### About this exercise
In the entries that follow, the lines from the one with "Given: Like the post with thumbs-up icon" through the one with "Click the Feuchte" are the ones to write out, exactly and with both ends included. Nothing else should appear.
··· Extracted entries ···
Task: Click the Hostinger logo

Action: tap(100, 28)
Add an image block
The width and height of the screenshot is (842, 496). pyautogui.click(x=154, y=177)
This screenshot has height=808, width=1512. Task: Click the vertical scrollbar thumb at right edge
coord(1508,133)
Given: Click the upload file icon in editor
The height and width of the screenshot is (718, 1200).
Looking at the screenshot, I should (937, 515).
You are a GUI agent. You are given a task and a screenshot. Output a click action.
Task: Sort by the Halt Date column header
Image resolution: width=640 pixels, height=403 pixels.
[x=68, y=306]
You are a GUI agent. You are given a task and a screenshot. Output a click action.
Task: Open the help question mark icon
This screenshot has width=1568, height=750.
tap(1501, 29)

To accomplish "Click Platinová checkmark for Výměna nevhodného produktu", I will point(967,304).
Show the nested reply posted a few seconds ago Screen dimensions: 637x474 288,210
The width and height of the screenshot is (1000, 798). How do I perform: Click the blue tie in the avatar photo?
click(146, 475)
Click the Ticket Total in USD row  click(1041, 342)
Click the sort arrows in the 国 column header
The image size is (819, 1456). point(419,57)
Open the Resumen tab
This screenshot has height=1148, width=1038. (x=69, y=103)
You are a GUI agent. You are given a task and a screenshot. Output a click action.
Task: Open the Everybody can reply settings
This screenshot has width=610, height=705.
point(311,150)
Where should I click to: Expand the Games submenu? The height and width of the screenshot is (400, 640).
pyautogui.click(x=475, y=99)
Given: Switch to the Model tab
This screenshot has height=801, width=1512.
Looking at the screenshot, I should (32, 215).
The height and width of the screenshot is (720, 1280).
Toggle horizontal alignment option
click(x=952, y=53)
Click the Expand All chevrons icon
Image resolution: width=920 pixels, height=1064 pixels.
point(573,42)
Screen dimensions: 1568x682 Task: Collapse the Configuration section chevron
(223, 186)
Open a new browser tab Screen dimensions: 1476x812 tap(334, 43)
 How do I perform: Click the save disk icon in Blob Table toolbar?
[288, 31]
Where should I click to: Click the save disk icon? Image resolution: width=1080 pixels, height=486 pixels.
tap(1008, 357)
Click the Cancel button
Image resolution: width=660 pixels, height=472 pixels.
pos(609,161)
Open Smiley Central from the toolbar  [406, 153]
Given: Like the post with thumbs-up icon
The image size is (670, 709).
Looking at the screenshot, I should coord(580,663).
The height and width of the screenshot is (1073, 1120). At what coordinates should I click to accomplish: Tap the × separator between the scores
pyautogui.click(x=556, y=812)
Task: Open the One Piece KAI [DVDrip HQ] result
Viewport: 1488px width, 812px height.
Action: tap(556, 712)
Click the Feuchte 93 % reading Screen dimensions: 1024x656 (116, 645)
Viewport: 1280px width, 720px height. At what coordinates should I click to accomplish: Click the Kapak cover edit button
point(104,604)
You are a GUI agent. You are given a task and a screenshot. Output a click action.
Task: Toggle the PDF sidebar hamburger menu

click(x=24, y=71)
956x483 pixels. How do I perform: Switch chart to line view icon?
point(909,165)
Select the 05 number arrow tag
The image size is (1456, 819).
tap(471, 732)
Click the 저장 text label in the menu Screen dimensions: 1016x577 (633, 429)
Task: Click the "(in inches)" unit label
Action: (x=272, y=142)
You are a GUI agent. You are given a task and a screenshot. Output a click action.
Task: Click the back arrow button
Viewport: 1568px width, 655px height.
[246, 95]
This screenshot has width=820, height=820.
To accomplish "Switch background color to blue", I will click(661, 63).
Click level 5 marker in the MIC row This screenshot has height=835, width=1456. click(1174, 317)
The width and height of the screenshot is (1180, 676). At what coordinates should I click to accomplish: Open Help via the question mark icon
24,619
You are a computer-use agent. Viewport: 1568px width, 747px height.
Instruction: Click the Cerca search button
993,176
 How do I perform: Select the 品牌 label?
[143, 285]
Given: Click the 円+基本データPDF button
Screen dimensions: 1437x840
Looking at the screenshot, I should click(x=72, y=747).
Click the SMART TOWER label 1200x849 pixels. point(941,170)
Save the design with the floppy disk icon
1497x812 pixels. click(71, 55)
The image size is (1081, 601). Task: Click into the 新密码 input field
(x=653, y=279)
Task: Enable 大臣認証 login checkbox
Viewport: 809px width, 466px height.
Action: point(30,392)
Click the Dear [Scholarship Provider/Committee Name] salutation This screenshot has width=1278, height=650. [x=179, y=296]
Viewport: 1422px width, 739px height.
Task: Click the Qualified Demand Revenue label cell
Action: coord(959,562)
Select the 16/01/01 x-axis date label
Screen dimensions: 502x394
···
### Output of the task
Given: Like the post with thumbs-up icon
The image size is (670, 709).
Looking at the screenshot, I should coord(580,663).
The height and width of the screenshot is (1073, 1120). At what coordinates should I click to accomplish: Tap the × separator between the scores
pyautogui.click(x=556, y=812)
Task: Open the One Piece KAI [DVDrip HQ] result
Viewport: 1488px width, 812px height.
Action: tap(556, 712)
Click the Feuchte 93 % reading Screen dimensions: 1024x656 (116, 645)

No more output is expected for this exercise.